In other words, the censors feel that “God” is offensive!

Chris W.
“It’s weird, isn’t it?”
–J. Ramone

I don’t think such words should be censored from TV or movies at all. What’s the absolute worst thing that would happen if Big Bird says “fuck”? Kids would start saying it. But that’s not a bad thing unless you already think that saying “fuck” is a bad thing. If the only reason one thinks something is bad is because it promotes others to do it, then there’s a horrible circularity in one’s argument that should be made apparant.

I can just hear the conversation now:
“Why is swearing bad?”
“Because if our kids hear it, they will swear.”
“But why is swearing bad?”
“Well, we don’t want other people to start swearing, do we?”
“Why not? What’s wrong with swearing?”
“It makes others swear too!”
“And what’s wrong with that?”
and so on.

That said, I’ve noticed that many shows throw in swear words that are just silly in their placement. They try to be “real” and “gritty” by using swear words, and it often doesn’t work.

I think the biggest reason of censorship on television is advertising. You should have seen the stuff that the PTC went through with advertisers of the WWF. With South Park now allowing the word “shit” to be said, there will probably be more people watching the show, but it will probably be even harder for Comedy Central to get advertisers during that time slot. If you want to know why curse words aren’t seen more often on TV, look no further than the Bible pushing assholes that boycott TV stations and there advertisers (which they find more convenient than changing the channel).

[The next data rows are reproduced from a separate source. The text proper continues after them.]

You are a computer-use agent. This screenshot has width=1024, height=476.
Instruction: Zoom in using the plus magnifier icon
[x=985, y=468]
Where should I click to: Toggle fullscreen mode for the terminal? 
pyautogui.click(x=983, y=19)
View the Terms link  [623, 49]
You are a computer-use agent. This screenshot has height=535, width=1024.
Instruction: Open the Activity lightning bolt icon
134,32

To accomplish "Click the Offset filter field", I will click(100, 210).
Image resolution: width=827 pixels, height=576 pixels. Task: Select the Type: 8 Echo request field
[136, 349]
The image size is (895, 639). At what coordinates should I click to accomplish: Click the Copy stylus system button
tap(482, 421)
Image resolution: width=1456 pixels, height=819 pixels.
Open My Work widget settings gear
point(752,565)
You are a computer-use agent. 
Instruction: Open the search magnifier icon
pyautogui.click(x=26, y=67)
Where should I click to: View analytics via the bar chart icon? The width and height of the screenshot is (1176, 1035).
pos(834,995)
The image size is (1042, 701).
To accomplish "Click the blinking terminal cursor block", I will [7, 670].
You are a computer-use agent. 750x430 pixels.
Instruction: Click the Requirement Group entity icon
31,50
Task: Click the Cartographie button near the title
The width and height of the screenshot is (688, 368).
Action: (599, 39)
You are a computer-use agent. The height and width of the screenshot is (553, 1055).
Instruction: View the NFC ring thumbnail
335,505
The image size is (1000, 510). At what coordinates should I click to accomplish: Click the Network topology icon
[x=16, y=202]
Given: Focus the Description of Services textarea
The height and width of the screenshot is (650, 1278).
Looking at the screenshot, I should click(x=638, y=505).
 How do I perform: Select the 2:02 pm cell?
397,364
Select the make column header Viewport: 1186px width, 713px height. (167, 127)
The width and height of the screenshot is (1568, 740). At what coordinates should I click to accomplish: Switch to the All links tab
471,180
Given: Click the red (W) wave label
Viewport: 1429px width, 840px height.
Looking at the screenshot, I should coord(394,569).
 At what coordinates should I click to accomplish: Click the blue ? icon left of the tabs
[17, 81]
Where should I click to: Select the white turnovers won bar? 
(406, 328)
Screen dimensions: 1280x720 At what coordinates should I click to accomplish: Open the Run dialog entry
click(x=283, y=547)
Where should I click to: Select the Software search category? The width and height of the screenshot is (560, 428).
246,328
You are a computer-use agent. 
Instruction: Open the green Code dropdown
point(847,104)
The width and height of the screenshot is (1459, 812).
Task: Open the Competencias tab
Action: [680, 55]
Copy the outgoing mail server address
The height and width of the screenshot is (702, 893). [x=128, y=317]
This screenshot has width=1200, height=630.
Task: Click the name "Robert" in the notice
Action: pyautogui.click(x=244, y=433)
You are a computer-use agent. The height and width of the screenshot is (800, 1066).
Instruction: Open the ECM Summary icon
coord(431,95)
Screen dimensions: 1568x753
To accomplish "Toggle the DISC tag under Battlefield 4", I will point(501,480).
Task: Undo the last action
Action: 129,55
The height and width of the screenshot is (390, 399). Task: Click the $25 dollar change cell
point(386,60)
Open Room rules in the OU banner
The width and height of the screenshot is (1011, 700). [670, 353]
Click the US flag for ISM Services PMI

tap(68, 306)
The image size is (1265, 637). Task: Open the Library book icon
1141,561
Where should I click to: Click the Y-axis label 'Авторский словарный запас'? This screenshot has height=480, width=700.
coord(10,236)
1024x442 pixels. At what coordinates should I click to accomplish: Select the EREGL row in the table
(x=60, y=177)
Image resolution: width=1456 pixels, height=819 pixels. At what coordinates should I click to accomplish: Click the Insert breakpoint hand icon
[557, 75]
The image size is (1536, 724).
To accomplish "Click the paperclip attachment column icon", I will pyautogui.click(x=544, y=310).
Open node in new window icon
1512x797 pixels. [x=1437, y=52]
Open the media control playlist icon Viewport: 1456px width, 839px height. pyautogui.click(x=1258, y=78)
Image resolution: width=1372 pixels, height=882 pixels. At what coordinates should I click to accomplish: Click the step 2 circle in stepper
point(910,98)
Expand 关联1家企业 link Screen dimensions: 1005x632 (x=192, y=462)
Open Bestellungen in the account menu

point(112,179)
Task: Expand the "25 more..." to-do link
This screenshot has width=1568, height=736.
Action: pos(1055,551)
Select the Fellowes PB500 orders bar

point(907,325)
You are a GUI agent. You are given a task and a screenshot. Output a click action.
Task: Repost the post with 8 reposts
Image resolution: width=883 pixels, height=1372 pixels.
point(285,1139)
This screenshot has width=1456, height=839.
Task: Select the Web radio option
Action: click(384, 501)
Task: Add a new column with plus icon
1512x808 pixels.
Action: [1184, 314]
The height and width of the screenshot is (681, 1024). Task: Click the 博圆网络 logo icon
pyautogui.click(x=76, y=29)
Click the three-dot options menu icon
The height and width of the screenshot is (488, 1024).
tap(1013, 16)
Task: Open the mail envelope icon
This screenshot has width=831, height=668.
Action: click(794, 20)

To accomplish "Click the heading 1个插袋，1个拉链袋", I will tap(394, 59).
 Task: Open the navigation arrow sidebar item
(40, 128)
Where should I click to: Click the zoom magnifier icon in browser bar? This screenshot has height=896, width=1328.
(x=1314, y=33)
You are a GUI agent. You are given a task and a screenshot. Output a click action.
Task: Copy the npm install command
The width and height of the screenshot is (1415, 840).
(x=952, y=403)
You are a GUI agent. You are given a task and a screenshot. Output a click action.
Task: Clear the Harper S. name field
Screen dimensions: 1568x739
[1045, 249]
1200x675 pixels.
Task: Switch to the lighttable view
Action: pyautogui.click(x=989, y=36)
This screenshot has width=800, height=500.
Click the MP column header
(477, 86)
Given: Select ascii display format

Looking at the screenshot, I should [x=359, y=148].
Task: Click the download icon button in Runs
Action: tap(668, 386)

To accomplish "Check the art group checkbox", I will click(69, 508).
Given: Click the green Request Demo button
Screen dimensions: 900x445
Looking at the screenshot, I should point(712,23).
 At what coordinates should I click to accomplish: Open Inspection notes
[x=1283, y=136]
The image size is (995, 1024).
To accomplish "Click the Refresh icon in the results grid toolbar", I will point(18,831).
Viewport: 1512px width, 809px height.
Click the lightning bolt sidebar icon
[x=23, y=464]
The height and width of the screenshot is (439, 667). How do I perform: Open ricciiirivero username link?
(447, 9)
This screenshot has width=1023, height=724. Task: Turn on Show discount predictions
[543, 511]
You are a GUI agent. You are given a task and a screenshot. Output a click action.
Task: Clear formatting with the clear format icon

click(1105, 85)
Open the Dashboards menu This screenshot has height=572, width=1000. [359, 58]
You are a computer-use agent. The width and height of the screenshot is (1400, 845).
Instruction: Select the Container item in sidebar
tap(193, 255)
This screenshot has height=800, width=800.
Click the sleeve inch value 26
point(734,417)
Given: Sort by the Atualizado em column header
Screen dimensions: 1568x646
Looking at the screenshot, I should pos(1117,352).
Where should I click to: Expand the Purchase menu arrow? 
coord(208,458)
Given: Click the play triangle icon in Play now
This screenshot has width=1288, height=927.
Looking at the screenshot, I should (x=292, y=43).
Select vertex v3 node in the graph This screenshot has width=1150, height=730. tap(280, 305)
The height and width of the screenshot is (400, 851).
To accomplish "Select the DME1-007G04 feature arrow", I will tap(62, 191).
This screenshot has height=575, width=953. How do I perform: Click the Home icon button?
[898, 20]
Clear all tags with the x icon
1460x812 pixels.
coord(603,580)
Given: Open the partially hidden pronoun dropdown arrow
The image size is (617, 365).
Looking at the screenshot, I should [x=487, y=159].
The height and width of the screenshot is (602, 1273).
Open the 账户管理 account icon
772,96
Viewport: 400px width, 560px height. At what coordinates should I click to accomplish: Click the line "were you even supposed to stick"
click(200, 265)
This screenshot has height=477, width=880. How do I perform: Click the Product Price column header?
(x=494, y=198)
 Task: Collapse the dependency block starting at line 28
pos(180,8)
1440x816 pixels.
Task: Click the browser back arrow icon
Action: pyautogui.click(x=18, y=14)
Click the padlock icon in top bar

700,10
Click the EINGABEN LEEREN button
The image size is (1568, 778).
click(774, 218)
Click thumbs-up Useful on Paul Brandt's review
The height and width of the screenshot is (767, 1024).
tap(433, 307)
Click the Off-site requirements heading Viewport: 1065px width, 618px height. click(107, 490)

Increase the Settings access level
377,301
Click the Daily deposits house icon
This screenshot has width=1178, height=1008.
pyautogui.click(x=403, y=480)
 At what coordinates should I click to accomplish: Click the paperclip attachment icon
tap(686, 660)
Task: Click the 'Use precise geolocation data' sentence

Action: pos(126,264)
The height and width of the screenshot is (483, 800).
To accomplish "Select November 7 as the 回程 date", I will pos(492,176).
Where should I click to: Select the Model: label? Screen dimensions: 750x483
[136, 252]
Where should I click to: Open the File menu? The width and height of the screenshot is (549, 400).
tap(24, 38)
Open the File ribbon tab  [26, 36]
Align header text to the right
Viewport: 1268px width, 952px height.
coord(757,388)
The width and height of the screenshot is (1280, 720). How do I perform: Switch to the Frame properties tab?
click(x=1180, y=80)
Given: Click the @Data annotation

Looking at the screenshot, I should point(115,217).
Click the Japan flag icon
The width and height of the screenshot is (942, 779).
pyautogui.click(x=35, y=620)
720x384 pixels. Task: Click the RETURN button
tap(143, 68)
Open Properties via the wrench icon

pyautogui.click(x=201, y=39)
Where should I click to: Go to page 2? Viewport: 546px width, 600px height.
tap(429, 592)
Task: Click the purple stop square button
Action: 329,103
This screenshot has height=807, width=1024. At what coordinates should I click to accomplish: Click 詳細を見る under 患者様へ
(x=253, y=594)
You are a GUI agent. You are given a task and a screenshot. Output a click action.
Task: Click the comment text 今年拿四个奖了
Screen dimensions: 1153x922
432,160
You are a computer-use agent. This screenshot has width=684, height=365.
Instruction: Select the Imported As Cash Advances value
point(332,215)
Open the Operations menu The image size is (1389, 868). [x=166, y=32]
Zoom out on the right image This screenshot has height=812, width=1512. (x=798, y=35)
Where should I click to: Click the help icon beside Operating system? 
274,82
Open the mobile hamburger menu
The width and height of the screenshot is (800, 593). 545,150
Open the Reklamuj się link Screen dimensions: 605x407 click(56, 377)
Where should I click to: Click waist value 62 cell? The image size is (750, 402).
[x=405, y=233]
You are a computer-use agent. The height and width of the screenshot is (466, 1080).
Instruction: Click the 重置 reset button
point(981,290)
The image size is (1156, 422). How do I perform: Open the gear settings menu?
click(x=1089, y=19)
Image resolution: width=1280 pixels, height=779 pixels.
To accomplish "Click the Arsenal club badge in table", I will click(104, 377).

Lets go back to why words are bad in the first place…

The anglo-saxons said shit (or something like it) instead of poop. The normans conquered the anglo-saxons, and thus the anglo-saxon language was considered inferior. Therefore, an anglo-saxon word used to mean something instead of a norman word, was bad. That, ladies and gentleman, is why we have bad words.

I think, though, that these words are not bad. Especially words such as fuck, which can mean so many different things and be used in so many different ways. Example: “I didn’t fucking tell her ugly fucking face that i wasn’t going to fuck her ugly fucking pussy, because that would be too fucked up. Instead i wrote a stupid fucking letter.”